§ EXERCISE: In the records below, find the line with "Task: Click the next tab arrow icon" and the line with "Open 내 문의내역". Print both exactly, along with every line between them, and no other line.

§ DATA SUPPLIED:
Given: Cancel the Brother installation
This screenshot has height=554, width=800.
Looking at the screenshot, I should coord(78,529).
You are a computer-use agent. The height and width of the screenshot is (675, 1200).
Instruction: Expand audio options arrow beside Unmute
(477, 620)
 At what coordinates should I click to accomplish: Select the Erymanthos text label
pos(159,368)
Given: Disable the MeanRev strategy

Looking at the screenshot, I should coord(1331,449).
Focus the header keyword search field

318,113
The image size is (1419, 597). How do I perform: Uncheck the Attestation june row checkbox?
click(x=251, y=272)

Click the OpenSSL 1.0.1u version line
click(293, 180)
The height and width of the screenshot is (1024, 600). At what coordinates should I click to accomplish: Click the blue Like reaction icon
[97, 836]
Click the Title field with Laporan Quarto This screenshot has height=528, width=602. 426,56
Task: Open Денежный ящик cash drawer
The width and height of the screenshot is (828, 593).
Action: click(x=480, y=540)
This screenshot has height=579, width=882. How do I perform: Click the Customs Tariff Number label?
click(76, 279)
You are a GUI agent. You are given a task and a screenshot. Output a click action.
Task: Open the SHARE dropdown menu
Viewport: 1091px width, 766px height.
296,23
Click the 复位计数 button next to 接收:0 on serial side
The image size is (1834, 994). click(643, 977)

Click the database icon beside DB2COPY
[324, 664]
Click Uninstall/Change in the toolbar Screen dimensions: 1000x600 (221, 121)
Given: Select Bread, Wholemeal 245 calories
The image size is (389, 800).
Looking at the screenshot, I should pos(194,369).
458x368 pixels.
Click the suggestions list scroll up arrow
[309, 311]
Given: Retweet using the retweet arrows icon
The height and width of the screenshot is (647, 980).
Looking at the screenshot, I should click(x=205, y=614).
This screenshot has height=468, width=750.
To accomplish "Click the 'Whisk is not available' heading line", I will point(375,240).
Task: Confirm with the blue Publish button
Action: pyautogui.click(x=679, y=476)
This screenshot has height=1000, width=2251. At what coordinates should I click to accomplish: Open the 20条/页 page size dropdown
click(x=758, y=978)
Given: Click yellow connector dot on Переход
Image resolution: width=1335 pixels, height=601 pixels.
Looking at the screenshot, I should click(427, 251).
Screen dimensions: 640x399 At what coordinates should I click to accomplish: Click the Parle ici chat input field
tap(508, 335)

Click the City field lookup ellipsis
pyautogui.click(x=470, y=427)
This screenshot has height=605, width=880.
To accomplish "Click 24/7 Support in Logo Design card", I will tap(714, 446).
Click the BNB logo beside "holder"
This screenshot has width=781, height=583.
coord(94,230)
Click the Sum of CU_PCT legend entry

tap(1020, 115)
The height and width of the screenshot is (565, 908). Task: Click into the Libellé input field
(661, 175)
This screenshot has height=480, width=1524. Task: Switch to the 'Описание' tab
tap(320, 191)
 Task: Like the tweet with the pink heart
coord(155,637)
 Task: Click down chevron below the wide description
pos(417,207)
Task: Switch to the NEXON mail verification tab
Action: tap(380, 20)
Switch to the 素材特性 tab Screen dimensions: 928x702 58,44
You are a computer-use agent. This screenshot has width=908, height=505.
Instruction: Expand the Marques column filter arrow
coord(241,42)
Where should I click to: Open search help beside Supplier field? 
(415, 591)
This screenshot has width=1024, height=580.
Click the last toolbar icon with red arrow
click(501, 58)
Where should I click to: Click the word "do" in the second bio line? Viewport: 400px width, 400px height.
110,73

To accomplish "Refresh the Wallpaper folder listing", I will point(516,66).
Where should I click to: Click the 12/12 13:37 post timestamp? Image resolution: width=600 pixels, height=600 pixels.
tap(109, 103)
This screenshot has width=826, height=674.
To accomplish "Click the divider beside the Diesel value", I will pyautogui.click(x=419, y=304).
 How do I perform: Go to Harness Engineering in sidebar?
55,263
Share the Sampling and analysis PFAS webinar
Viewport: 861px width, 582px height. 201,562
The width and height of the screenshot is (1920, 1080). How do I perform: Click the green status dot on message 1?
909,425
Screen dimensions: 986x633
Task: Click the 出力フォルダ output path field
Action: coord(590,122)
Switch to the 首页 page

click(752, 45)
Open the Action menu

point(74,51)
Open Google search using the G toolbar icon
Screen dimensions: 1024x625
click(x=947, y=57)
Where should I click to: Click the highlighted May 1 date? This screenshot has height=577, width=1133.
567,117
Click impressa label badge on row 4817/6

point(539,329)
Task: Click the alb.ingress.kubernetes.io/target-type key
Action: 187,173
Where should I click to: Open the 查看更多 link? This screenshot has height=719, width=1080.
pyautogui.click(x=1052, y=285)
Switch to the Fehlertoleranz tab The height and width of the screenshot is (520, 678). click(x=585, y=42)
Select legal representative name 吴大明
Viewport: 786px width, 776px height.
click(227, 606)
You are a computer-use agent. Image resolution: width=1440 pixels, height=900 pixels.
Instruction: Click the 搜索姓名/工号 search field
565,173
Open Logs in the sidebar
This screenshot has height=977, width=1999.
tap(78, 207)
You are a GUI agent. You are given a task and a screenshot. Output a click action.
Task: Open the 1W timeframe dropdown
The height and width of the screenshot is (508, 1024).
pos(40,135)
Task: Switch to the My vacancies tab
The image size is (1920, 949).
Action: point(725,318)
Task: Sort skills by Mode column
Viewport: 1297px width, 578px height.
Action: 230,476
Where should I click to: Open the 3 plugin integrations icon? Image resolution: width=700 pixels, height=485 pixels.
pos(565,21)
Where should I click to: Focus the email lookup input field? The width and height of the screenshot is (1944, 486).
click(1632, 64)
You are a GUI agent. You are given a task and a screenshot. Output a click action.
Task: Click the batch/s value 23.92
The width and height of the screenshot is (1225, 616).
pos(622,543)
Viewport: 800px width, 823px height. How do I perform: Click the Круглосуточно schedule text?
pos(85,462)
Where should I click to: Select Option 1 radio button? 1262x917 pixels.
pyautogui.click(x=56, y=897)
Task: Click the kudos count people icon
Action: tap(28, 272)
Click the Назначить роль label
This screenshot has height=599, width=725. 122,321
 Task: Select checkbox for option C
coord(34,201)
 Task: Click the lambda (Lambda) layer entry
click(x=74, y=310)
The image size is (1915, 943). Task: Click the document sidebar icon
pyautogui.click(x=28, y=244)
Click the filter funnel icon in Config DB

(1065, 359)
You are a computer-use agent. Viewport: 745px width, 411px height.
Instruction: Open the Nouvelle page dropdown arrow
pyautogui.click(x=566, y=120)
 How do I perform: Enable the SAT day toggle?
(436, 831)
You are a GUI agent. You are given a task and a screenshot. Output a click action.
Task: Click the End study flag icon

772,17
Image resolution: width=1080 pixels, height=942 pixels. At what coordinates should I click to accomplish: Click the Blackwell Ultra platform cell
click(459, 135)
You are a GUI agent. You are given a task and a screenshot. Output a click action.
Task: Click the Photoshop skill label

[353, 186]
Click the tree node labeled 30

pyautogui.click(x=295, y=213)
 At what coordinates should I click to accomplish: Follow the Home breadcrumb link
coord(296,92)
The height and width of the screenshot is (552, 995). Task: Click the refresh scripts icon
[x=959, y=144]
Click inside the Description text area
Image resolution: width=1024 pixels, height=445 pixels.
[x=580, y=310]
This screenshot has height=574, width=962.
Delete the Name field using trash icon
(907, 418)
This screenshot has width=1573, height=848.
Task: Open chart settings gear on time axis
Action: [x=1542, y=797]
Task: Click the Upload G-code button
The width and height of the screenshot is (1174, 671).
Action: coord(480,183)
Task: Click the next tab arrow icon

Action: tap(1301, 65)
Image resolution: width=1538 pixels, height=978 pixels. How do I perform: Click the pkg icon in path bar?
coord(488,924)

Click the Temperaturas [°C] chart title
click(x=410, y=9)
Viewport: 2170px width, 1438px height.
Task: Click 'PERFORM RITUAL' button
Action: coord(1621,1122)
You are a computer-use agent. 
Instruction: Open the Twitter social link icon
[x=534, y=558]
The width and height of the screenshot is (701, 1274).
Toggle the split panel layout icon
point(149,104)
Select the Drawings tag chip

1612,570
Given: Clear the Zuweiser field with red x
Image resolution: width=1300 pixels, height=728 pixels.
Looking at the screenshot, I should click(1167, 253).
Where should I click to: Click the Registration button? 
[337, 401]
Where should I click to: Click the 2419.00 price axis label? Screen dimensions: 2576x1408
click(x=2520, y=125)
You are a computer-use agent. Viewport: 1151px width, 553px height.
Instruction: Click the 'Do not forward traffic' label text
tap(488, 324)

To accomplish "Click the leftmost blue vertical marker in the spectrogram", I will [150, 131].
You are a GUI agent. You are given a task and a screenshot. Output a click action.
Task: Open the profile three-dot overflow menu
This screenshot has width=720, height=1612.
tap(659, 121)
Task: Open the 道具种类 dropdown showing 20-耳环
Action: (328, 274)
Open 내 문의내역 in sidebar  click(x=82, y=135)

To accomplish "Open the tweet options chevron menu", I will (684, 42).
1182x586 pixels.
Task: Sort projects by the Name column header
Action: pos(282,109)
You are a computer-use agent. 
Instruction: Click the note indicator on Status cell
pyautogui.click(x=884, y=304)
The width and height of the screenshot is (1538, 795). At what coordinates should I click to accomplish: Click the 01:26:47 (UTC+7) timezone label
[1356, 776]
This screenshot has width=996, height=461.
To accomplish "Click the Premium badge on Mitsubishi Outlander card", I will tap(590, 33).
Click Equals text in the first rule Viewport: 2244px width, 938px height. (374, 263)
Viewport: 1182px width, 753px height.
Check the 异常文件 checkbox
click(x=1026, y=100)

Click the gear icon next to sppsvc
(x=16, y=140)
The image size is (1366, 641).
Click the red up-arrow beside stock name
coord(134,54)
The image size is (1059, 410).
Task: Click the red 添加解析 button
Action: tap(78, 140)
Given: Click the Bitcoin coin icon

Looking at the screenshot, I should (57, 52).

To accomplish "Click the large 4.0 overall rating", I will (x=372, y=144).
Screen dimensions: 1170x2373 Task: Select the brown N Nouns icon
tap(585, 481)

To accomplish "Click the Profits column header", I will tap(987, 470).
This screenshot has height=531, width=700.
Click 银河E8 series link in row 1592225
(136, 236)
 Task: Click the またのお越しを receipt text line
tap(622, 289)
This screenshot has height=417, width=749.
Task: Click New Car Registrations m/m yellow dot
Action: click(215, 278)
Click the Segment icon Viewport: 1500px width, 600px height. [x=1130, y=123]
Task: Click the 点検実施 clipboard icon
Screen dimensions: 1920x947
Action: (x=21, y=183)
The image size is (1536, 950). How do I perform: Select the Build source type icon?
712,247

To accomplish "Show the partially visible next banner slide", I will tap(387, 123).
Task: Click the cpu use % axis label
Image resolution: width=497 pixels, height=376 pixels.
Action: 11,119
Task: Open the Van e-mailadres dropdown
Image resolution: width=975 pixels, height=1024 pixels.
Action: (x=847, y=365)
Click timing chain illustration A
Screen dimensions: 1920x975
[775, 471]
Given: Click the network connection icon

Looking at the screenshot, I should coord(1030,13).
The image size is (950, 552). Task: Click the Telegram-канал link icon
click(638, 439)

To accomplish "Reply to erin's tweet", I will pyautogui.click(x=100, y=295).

§ TASK OUTPUT:
Task: Click the next tab arrow icon

Action: tap(1301, 65)
Image resolution: width=1538 pixels, height=978 pixels. How do I perform: Click the pkg icon in path bar?
coord(488,924)

Click the Temperaturas [°C] chart title
click(x=410, y=9)
Viewport: 2170px width, 1438px height.
Task: Click 'PERFORM RITUAL' button
Action: coord(1621,1122)
You are a computer-use agent. 
Instruction: Open the Twitter social link icon
[x=534, y=558]
The width and height of the screenshot is (701, 1274).
Toggle the split panel layout icon
point(149,104)
Select the Drawings tag chip

1612,570
Given: Clear the Zuweiser field with red x
Image resolution: width=1300 pixels, height=728 pixels.
Looking at the screenshot, I should click(1167, 253).
Where should I click to: Click the Registration button? 
[337, 401]
Where should I click to: Click the 2419.00 price axis label? Screen dimensions: 2576x1408
click(x=2520, y=125)
You are a computer-use agent. Viewport: 1151px width, 553px height.
Instruction: Click the 'Do not forward traffic' label text
tap(488, 324)

To accomplish "Click the leftmost blue vertical marker in the spectrogram", I will [150, 131].
You are a GUI agent. You are given a task and a screenshot. Output a click action.
Task: Open the profile three-dot overflow menu
This screenshot has width=720, height=1612.
tap(659, 121)
Task: Open the 道具种类 dropdown showing 20-耳环
Action: (328, 274)
Open 내 문의내역 in sidebar  click(x=82, y=135)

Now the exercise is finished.